### Stated goal:
Please give the items from the line with "Where should I click to: Open the AD" up to and including the line with "pos(85,123)" as a numbered list, leaving out blank lines.

### Exercise input:
──────

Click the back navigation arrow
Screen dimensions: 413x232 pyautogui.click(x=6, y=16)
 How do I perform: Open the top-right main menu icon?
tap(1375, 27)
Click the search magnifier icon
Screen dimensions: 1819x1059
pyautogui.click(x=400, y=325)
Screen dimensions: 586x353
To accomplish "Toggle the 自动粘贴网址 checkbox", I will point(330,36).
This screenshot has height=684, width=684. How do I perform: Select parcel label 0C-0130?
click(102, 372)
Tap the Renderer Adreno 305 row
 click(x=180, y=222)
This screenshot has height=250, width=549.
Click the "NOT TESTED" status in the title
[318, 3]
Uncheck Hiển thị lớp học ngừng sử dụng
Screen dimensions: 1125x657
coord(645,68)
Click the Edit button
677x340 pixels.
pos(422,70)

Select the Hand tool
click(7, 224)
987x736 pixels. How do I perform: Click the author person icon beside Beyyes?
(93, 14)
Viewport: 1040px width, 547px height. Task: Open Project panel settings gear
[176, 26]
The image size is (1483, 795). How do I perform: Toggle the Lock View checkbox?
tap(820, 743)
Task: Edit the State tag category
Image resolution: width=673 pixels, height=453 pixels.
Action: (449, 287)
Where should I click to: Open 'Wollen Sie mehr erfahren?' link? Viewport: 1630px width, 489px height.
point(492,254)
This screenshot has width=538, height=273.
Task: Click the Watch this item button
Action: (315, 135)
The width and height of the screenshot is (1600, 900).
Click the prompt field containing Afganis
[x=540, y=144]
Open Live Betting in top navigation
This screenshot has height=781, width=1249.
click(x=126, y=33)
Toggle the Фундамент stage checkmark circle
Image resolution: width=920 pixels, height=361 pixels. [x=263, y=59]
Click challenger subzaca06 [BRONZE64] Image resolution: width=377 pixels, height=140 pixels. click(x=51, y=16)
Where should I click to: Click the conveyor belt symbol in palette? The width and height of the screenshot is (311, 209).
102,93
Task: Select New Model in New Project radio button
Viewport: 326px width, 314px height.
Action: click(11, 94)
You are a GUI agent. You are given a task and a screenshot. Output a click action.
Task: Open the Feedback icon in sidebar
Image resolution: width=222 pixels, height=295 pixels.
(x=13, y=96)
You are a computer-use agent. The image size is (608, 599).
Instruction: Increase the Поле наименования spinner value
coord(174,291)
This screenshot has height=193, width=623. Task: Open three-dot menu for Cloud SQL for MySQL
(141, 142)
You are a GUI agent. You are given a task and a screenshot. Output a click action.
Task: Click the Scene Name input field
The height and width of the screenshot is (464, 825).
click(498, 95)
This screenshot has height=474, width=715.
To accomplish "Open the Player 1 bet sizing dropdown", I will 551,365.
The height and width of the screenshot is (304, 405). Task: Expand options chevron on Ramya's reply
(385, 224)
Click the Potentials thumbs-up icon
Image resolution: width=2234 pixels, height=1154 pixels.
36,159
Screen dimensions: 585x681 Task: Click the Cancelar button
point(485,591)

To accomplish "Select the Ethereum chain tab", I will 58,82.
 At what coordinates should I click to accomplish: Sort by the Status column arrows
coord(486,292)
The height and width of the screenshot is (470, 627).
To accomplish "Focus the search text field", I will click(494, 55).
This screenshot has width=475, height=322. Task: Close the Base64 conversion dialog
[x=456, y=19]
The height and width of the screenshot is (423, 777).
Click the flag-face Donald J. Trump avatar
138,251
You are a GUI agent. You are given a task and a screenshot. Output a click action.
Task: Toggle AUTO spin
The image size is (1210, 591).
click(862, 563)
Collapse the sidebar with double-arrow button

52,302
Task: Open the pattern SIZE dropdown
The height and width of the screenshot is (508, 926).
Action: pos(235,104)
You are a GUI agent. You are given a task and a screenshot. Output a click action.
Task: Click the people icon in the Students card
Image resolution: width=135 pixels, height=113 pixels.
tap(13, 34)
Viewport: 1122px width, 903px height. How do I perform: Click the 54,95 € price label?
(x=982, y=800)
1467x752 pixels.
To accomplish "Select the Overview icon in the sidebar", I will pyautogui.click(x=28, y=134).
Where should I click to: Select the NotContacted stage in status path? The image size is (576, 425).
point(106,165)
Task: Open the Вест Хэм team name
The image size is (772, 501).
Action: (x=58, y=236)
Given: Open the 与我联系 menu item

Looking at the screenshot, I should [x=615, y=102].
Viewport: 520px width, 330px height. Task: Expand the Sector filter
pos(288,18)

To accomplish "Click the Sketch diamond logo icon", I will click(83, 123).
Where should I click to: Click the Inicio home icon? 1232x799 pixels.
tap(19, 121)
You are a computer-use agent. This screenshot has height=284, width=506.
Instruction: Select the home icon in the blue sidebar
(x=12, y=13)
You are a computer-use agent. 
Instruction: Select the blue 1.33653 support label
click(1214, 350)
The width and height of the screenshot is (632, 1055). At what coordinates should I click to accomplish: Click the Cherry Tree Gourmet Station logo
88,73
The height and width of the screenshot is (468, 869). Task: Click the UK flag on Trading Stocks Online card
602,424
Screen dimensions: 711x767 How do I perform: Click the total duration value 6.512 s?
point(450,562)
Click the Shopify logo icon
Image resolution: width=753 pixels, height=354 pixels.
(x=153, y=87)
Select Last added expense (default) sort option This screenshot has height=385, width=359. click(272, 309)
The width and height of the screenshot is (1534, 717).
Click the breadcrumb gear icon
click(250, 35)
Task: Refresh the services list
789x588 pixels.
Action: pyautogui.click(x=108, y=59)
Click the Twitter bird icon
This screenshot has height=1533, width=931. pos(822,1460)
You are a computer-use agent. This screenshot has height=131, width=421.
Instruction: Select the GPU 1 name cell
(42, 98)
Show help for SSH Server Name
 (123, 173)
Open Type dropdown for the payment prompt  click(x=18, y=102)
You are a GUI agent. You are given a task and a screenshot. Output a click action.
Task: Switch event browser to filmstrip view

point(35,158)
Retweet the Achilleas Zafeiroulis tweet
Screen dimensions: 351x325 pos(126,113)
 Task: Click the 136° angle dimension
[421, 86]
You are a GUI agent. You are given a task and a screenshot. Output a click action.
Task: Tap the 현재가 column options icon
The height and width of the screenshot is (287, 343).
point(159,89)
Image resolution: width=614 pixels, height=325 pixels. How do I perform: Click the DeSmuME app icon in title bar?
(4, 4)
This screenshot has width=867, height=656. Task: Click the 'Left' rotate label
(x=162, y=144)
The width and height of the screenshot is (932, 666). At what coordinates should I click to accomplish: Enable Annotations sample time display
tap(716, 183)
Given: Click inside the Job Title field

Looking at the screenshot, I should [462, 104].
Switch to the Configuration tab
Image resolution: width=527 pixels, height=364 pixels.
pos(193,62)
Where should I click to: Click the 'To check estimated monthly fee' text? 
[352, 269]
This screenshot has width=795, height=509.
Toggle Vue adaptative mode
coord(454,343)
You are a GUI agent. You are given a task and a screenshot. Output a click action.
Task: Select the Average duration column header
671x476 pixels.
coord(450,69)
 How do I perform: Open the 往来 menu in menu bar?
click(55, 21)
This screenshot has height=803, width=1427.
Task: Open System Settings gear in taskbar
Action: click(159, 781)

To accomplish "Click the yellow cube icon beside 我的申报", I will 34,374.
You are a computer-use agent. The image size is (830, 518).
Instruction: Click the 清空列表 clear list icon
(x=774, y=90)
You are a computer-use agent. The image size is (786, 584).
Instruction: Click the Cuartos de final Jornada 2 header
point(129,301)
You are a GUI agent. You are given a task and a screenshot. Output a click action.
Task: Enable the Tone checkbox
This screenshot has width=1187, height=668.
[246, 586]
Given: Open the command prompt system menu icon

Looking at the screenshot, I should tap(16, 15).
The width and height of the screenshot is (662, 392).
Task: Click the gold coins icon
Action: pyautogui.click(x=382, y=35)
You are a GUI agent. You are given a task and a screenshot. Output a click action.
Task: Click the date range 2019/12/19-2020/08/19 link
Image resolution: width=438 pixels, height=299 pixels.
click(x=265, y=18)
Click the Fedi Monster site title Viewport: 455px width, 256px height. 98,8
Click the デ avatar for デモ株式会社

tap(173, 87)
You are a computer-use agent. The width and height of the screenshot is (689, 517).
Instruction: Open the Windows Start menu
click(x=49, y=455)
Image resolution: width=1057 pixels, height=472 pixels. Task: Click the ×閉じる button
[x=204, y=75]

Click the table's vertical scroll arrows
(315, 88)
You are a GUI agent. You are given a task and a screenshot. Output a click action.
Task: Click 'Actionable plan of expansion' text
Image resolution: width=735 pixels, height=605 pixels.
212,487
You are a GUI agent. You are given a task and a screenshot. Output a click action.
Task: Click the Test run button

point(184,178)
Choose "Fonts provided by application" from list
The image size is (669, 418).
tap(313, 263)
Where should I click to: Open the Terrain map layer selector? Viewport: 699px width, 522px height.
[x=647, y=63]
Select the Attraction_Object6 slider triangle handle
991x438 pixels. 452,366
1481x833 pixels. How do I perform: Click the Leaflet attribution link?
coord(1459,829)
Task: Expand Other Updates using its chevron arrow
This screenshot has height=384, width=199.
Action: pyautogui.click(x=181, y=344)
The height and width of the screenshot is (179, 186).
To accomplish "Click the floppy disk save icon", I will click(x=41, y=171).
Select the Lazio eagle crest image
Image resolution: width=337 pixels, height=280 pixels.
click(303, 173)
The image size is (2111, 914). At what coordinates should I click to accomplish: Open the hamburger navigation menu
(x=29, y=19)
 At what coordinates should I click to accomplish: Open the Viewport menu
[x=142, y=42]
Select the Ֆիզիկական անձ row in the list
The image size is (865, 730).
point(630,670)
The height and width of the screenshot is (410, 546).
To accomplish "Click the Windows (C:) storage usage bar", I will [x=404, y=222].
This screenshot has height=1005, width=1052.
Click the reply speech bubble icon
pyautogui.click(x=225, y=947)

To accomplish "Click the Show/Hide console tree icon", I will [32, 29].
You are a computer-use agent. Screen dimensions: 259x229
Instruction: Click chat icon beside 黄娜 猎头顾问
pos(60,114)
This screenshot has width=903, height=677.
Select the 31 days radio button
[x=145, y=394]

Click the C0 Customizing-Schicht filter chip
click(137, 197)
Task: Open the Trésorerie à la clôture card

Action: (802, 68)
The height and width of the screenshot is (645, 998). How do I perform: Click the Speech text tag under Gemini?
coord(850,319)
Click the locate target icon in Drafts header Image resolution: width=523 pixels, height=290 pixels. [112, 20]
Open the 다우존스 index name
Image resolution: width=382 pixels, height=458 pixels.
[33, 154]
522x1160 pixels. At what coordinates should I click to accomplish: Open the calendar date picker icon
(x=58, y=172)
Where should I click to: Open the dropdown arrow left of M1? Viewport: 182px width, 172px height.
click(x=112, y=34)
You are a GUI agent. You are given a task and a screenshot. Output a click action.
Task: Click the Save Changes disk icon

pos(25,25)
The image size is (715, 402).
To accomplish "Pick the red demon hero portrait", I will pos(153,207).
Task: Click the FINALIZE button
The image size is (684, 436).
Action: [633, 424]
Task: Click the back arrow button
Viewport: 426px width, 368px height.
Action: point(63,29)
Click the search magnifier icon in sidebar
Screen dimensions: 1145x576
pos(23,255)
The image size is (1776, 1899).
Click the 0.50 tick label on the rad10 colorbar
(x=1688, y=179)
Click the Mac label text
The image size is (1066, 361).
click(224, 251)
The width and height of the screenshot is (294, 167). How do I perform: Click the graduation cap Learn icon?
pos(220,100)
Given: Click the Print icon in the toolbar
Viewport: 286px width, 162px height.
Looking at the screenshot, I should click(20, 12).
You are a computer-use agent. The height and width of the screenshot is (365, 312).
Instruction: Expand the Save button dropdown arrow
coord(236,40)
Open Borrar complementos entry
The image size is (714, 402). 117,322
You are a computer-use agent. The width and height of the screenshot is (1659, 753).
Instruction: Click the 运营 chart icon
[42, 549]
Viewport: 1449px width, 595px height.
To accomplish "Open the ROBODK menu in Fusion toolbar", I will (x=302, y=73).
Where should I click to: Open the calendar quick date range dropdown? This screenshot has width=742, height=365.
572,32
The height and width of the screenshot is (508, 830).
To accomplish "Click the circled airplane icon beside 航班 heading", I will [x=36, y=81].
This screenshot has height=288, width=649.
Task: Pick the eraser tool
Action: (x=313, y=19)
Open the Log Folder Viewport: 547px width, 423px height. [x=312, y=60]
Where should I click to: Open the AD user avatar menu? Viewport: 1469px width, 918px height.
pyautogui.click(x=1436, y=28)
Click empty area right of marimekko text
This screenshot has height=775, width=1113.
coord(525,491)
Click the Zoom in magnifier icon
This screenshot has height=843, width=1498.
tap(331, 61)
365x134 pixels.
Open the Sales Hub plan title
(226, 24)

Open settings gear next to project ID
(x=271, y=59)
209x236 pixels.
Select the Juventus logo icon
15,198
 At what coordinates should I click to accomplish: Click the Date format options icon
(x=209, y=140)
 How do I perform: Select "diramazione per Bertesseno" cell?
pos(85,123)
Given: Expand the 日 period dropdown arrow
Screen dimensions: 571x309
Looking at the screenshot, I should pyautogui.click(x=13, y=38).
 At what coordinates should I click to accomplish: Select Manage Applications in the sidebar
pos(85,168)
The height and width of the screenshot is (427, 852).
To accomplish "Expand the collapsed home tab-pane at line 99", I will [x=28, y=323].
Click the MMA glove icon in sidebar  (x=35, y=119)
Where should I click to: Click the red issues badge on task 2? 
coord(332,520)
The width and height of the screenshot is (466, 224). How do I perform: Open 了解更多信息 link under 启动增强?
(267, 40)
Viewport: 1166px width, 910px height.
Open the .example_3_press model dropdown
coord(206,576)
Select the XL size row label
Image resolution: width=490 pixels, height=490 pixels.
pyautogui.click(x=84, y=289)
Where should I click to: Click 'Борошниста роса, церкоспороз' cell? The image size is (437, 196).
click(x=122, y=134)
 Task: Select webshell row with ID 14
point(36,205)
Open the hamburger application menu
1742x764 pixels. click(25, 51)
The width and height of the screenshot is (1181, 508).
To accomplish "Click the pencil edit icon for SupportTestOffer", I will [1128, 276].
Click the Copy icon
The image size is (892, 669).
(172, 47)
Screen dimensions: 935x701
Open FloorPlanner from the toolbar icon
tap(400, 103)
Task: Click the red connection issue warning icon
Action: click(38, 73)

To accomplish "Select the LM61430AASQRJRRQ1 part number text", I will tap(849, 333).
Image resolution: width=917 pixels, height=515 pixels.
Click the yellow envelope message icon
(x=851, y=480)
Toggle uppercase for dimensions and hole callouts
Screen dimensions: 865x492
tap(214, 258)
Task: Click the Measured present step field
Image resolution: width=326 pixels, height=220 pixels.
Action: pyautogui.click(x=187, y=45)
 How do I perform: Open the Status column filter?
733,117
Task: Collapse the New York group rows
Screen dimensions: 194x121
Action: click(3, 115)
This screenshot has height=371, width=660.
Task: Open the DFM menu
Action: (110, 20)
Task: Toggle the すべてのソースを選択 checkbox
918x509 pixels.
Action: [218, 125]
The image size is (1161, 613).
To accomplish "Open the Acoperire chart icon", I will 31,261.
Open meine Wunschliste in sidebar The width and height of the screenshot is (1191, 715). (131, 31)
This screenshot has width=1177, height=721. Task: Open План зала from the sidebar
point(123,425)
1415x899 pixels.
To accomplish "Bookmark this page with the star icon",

──────

### Worked answer:
1. Where should I click to: Open the AD user avatar menu? Viewport: 1469px width, 918px height.
2. pyautogui.click(x=1436, y=28)
3. Click empty area right of marimekko text
4. This screenshot has height=775, width=1113.
5. coord(525,491)
6. Click the Zoom in magnifier icon
7. This screenshot has height=843, width=1498.
8. tap(331, 61)
9. 365x134 pixels.
10. Open the Sales Hub plan title
11. (226, 24)
12. Open settings gear next to project ID
13. (x=271, y=59)
14. 209x236 pixels.
15. Select the Juventus logo icon
16. 15,198
17.  At what coordinates should I click to accomplish: Click the Date format options icon
18. (x=209, y=140)
19.  How do I perform: Select "diramazione per Bertesseno" cell?
20. pos(85,123)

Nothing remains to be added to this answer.